The lichen survey establishes a baseline for future studies of these important air quality indicators.
Lichen surveys may be repeated every 5-10 years to monitor changes in air quality, especially sulfur dioxide levels. The number of different species of lichens found (species richness) and the presence of two indicator species are studied to characterize the regional air quality impact on lichen populations.
This work represents the first systematic study of lichens at most state forests, however, lichen populations at Shawnee State Forest were also measured in 1984. Comparisons of the data collected at Shawnee Forest in 1984 and 1997 revealed stable, diverse lichen populations over the past 13 years, indicating that good air quality was stable in this region over the same period.

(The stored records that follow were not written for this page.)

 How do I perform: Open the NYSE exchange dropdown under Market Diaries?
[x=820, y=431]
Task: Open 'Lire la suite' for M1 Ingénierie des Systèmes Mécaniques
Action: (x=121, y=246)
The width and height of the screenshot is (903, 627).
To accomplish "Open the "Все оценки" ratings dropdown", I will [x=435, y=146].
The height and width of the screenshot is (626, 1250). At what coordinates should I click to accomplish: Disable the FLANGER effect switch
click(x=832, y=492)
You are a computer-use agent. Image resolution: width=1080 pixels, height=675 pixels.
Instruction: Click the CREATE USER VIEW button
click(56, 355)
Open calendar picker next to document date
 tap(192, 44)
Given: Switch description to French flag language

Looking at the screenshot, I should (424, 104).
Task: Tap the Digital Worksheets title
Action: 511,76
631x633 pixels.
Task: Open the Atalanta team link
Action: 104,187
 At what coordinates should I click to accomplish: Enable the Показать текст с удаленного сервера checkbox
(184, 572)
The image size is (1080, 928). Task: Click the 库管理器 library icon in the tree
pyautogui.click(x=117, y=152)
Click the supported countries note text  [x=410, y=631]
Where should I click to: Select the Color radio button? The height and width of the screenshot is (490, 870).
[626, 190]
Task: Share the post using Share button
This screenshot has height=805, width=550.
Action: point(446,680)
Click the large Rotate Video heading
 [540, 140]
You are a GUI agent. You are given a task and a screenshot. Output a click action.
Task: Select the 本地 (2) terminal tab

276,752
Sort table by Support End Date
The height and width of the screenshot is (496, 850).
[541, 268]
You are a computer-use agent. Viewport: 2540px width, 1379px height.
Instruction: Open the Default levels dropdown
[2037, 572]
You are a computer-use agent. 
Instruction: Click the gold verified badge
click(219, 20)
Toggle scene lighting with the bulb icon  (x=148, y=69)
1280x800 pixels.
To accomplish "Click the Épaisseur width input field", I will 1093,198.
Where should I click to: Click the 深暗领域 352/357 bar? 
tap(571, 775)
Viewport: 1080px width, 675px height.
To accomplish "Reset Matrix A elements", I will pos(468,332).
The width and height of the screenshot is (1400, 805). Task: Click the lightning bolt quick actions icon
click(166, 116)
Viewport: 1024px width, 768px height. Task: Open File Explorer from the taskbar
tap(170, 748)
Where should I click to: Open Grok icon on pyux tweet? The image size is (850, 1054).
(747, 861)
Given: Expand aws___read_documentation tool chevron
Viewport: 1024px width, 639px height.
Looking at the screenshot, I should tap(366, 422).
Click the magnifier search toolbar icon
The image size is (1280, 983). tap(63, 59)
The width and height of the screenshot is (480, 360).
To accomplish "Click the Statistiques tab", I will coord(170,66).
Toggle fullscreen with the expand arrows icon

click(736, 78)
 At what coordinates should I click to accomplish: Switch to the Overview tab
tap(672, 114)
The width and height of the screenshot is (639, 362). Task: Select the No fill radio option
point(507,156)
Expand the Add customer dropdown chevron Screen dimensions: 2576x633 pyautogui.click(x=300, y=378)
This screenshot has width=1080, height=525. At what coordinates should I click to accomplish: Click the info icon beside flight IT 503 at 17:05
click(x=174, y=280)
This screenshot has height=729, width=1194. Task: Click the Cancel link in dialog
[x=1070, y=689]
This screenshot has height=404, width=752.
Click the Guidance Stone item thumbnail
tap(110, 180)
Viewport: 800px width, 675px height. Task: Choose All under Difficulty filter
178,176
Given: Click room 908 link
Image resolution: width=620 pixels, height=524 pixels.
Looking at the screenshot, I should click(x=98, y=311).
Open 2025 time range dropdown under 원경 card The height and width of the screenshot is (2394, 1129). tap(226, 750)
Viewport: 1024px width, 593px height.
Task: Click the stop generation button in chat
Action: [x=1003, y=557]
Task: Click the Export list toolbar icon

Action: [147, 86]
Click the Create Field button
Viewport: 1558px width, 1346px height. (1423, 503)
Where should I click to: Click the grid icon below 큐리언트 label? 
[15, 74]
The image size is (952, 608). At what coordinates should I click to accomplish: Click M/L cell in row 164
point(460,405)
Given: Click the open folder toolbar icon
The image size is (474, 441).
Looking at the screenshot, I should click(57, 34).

During the 1970’s, lichens were studied in areas of eastern Ohio where air quality was historically poor. Lichen populations were degenerating and key indicator species could not be found. Yellow Creek and Fernwood State Forests are located in this region and were included in our 1997 lichen survey.
Results of the survey show that lichen species richness is lower in this region than other areas of the state, but key indicator species are returning and lichens are recovering. This tells us that air quality in the region is improving. Lichen populations were healthy at all other state forests studied.
The objective of using lichens as bio-indicators is to qualitatively document the historical sulfur dioxide exposure of various forested locations in the state. It is important to note that the impact of air quality, and specifically sulfur dioxide, on Ohio forests is not clearly understood.